フィルムという素材はこの世界にまだ存在しないのだけど、
「要は光が透過する、つまりは透ければいいんだろう?」
と、ルジェは代用品を開発してしまった。いや開発というのもちょっと違うかな。現存する素材からフィルムに変わるものを調達してくれた。
「まさか魔獣の皮が使用できるとは思いませんでしたよ」
フィルムの代わりになっているのはビハインドワームという魔獣の内皮である。
このビハインドワーム、名前の通り姿を消して背後から得物を丸呑みするというモンスターで、魔術によって周囲の色に溶け込む、即ち光学迷彩を生かした待ち伏せが脅威の魔獣なのだ。魔獣ランクはDだね。攻撃力が高くないのが、ま、救いかな。

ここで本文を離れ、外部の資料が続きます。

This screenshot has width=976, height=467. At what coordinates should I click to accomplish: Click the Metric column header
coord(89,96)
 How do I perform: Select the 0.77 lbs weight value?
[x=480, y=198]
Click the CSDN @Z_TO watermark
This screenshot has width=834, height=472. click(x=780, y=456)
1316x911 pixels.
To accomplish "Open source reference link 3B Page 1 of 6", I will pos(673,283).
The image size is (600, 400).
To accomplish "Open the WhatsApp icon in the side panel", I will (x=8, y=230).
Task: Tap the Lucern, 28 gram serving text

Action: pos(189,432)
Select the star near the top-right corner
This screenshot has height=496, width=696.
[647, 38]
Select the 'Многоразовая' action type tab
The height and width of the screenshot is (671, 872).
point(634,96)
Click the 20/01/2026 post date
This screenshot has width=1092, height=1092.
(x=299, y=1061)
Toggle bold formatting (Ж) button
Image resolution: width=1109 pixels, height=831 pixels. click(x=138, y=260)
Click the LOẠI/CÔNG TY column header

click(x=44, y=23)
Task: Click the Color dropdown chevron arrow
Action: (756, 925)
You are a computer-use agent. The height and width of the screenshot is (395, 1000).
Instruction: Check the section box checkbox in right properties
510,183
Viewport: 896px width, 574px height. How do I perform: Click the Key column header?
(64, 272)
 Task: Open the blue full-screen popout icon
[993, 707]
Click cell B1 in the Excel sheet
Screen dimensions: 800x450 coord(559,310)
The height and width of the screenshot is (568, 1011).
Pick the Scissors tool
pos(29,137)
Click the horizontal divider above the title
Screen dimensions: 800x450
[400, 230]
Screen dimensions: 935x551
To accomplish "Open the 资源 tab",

「流石のアーチェも魔獣の素材については詳しくないんだね」
「これでも一応伯爵令嬢なんで」
そしてワームであるので身体は伸び縮みするとあって、こいつの皮を剥いで限界まで伸ばしてピン止めして乾かしておくと、ある程度の強度を維持したまま反対側が透けるぐらいにまで薄く固定されるらしい。
それを縦長の帯状に切断してスライムの体液で若干のとろみを付けた、感光剤を溶かした液体に付けて干して乾かせば見事、ネガフィルムのできあがりだ。
もっとも完全な無色透明ではないのと生体素材ゆえのムラがあるせいで、美しさという点ではガラス基板に軍配が上がるのだけど。
ま、携行性即応性のワームと画質のガラスで使い分けていくのがベストだね。
もう写真がブームになって一年以上が経過し、銀を用いるという点まではオウラン側も理解している。
写真の有用性も広く社交界を通じてアルヴィオス王国内に知れ渡った。
「オウラン陣営が本気で解析をしていたら、初期型カメラならそろそろ模倣できている可能性もありますから。ここで一歩抜きん出られたのは幸いですが――宜しいので?」
ほぼフィルム側の改良はルジェ一人の研究成果である。それでもルジェは半分私に権利を融通してくれている。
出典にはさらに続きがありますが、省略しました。